(STORED DATA)
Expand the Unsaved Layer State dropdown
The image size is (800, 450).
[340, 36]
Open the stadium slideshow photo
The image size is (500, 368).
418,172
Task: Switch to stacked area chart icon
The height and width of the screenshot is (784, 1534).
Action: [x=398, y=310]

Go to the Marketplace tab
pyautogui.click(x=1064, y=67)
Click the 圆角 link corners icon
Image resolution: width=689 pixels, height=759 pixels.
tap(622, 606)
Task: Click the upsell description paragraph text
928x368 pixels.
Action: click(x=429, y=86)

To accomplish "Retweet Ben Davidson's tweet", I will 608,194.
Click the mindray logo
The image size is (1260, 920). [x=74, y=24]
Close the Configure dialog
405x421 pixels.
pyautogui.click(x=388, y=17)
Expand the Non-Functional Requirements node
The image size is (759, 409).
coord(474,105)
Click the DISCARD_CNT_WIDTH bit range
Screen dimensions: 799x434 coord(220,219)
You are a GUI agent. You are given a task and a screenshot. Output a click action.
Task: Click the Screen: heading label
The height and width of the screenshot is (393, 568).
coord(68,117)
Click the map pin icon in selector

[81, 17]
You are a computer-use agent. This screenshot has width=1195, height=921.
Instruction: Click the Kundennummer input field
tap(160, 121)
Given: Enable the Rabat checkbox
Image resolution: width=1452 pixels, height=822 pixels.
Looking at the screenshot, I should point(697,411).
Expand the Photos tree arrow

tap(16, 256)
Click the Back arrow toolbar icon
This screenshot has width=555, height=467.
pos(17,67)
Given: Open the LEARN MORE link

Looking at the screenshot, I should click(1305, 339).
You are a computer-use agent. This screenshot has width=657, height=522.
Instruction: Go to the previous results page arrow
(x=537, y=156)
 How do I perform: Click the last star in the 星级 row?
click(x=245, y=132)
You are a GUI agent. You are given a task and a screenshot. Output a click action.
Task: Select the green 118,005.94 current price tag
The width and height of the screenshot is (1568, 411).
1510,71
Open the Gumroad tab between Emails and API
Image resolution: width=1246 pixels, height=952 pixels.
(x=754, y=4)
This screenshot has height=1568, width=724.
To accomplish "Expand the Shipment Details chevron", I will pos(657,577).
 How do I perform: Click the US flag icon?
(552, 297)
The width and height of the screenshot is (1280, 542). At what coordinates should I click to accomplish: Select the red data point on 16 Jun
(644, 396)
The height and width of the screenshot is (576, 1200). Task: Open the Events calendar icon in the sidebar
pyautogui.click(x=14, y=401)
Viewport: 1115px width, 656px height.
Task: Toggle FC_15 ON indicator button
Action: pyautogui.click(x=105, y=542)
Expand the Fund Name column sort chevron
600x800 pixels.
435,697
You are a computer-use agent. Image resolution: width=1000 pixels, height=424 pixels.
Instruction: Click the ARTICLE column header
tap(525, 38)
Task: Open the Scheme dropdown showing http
(End STORED DATA)
### WHAT IS EXPECTED:
Return the records given above in their entirety, word for word.

### SOLUTION:
Expand the Unsaved Layer State dropdown
The image size is (800, 450).
[340, 36]
Open the stadium slideshow photo
The image size is (500, 368).
418,172
Task: Switch to stacked area chart icon
The height and width of the screenshot is (784, 1534).
Action: [x=398, y=310]

Go to the Marketplace tab
pyautogui.click(x=1064, y=67)
Click the 圆角 link corners icon
Image resolution: width=689 pixels, height=759 pixels.
tap(622, 606)
Task: Click the upsell description paragraph text
928x368 pixels.
Action: click(x=429, y=86)

To accomplish "Retweet Ben Davidson's tweet", I will 608,194.
Click the mindray logo
The image size is (1260, 920). [x=74, y=24]
Close the Configure dialog
405x421 pixels.
pyautogui.click(x=388, y=17)
Expand the Non-Functional Requirements node
The image size is (759, 409).
coord(474,105)
Click the DISCARD_CNT_WIDTH bit range
Screen dimensions: 799x434 coord(220,219)
You are a GUI agent. You are given a task and a screenshot. Output a click action.
Task: Click the Screen: heading label
The height and width of the screenshot is (393, 568).
coord(68,117)
Click the map pin icon in selector

[81, 17]
You are a computer-use agent. This screenshot has width=1195, height=921.
Instruction: Click the Kundennummer input field
tap(160, 121)
Given: Enable the Rabat checkbox
Image resolution: width=1452 pixels, height=822 pixels.
Looking at the screenshot, I should point(697,411).
Expand the Photos tree arrow

tap(16, 256)
Click the Back arrow toolbar icon
This screenshot has width=555, height=467.
pos(17,67)
Given: Open the LEARN MORE link

Looking at the screenshot, I should click(1305, 339).
You are a computer-use agent. This screenshot has width=657, height=522.
Instruction: Go to the previous results page arrow
(x=537, y=156)
 How do I perform: Click the last star in the 星级 row?
click(x=245, y=132)
You are a GUI agent. You are given a task and a screenshot. Output a click action.
Task: Select the green 118,005.94 current price tag
The width and height of the screenshot is (1568, 411).
1510,71
Open the Gumroad tab between Emails and API
Image resolution: width=1246 pixels, height=952 pixels.
(x=754, y=4)
This screenshot has height=1568, width=724.
To accomplish "Expand the Shipment Details chevron", I will pos(657,577).
 How do I perform: Click the US flag icon?
(552, 297)
The width and height of the screenshot is (1280, 542). At what coordinates should I click to accomplish: Select the red data point on 16 Jun
(644, 396)
The height and width of the screenshot is (576, 1200). Task: Open the Events calendar icon in the sidebar
pyautogui.click(x=14, y=401)
Viewport: 1115px width, 656px height.
Task: Toggle FC_15 ON indicator button
Action: pyautogui.click(x=105, y=542)
Expand the Fund Name column sort chevron
600x800 pixels.
435,697
You are a computer-use agent. Image resolution: width=1000 pixels, height=424 pixels.
Instruction: Click the ARTICLE column header
tap(525, 38)
Task: Open the Scheme dropdown showing http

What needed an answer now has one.